Rayyan tersenyum tipis. "Iya, tadi ada urusan bentar sama Laura. Gue duluan, Gam."

"Iya, hati-hati."

"Makasih Yan, hati-hati," ucap Laura setelah mengembalikan helm laki-laki itu.

Laura masuk ke kamarnya melewati jendela, Gama mengikut di belakang. "Darimana aja sama Rayyan?"

"Kumpul sama anak OSIS, bahas acara perpisahan."

"Kok Jihan nggak tau? Padahal Jihan juga anak OSIS."

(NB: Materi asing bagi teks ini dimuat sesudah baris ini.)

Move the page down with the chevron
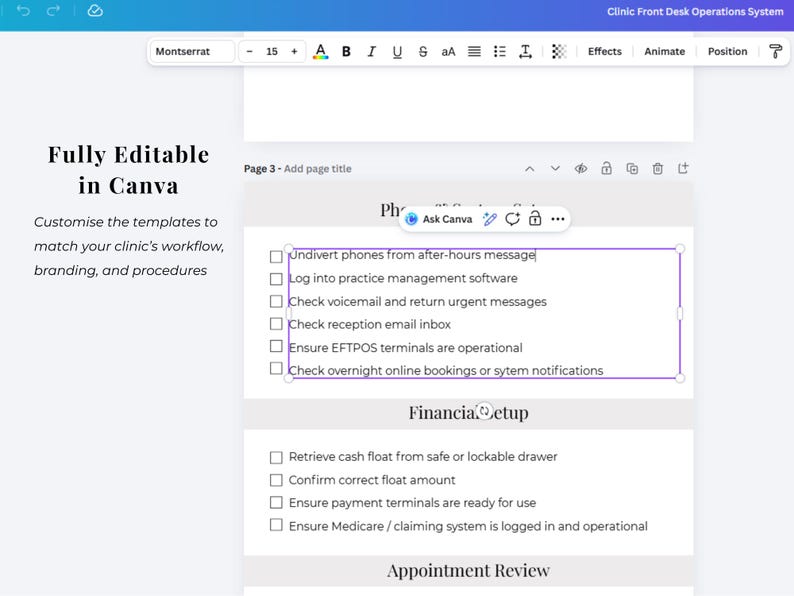The height and width of the screenshot is (596, 794). tap(555, 169)
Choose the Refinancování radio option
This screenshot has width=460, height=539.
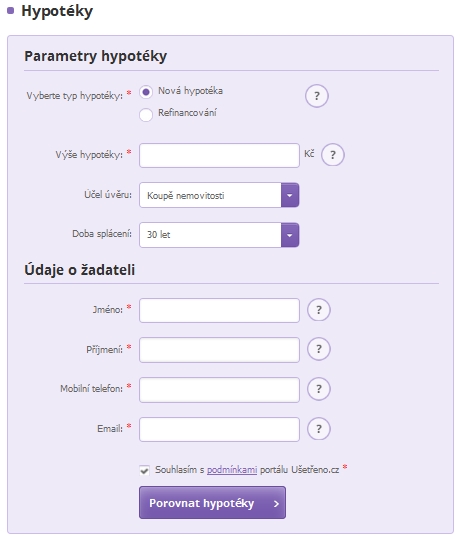point(146,114)
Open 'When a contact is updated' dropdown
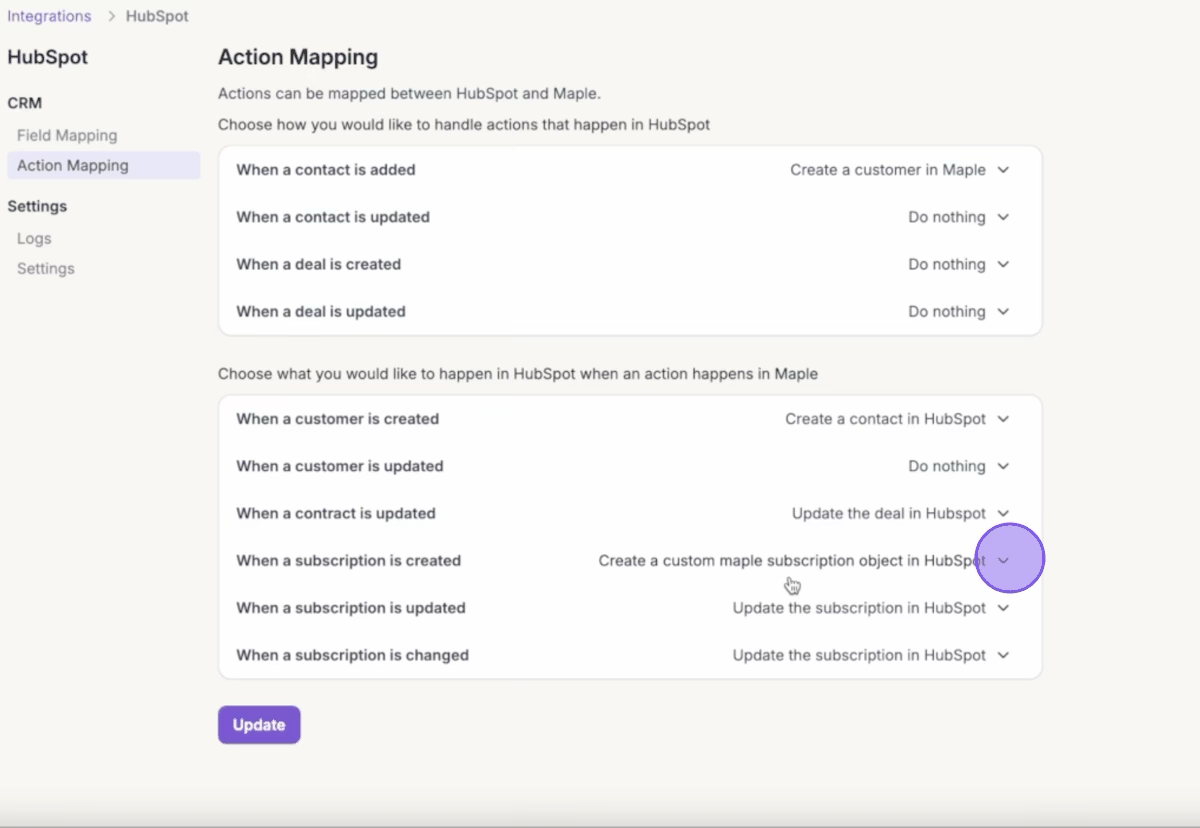Screen dimensions: 1200x828 (x=1003, y=217)
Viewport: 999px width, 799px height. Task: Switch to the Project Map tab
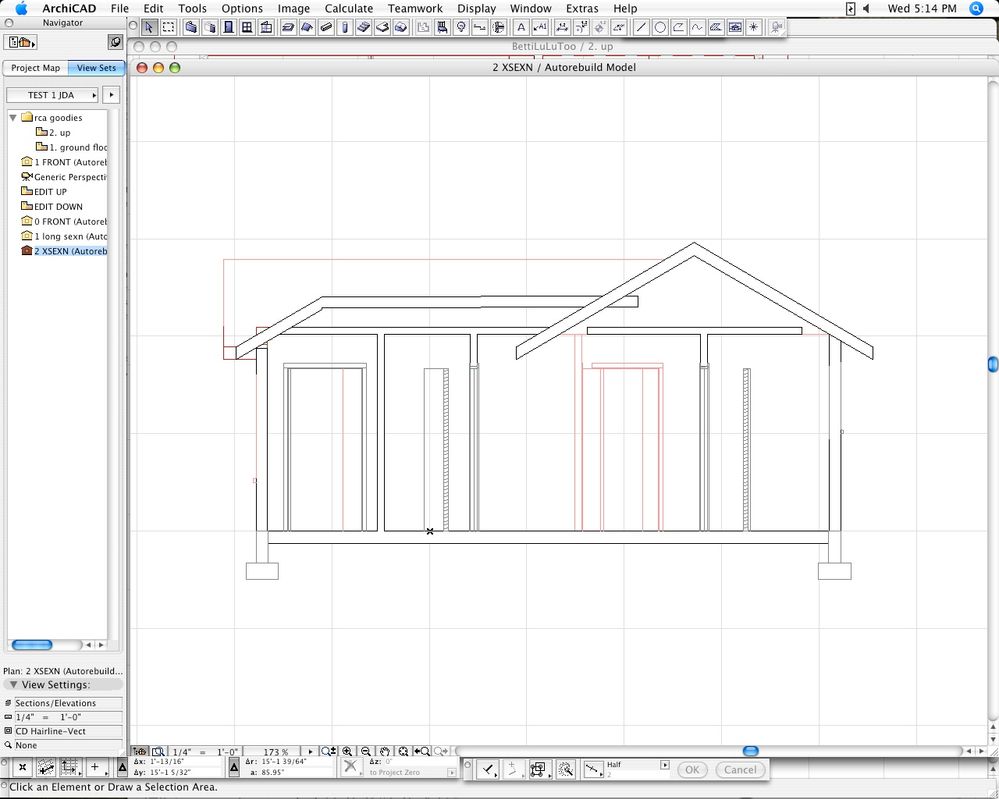34,68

Laura terdiam. Ia baru ingat Jihan, teman sekelas Gama adalah anak OSIS.

"Jihan ada kok tadi."

"Tumbenan mau dianter pulang sama Rayyan?"

Laura berdecak, ia berbalik menatap Gama. "Gam, gue capek. Nanti aja ya nanya-nanyanya?"

"Nggak ada yang lo sembunyiin dari gue kan, Ra?"

Laura terdiam, sesaat kemudian ia terkekeh. "Nggak ada Gam, gue cuma capek."

Gama mengangguk lalu tersenyum. "Iya, lo pasti cerita kalo ada apa-apa. Yaudah, lo istirahat."

Laura mengangguk, ia mendekati Gama, mengalungkan kedua tangannya pada leher laki-laki itu dan mengecup rahang Gama sebentar. "Selamat malam, Gama."

"Malam, Laura."

Setelah Gama keluar dari kamar itu, tubuh Laura langsung ambruk, air matanya kembali keluar tanpa izin darinya.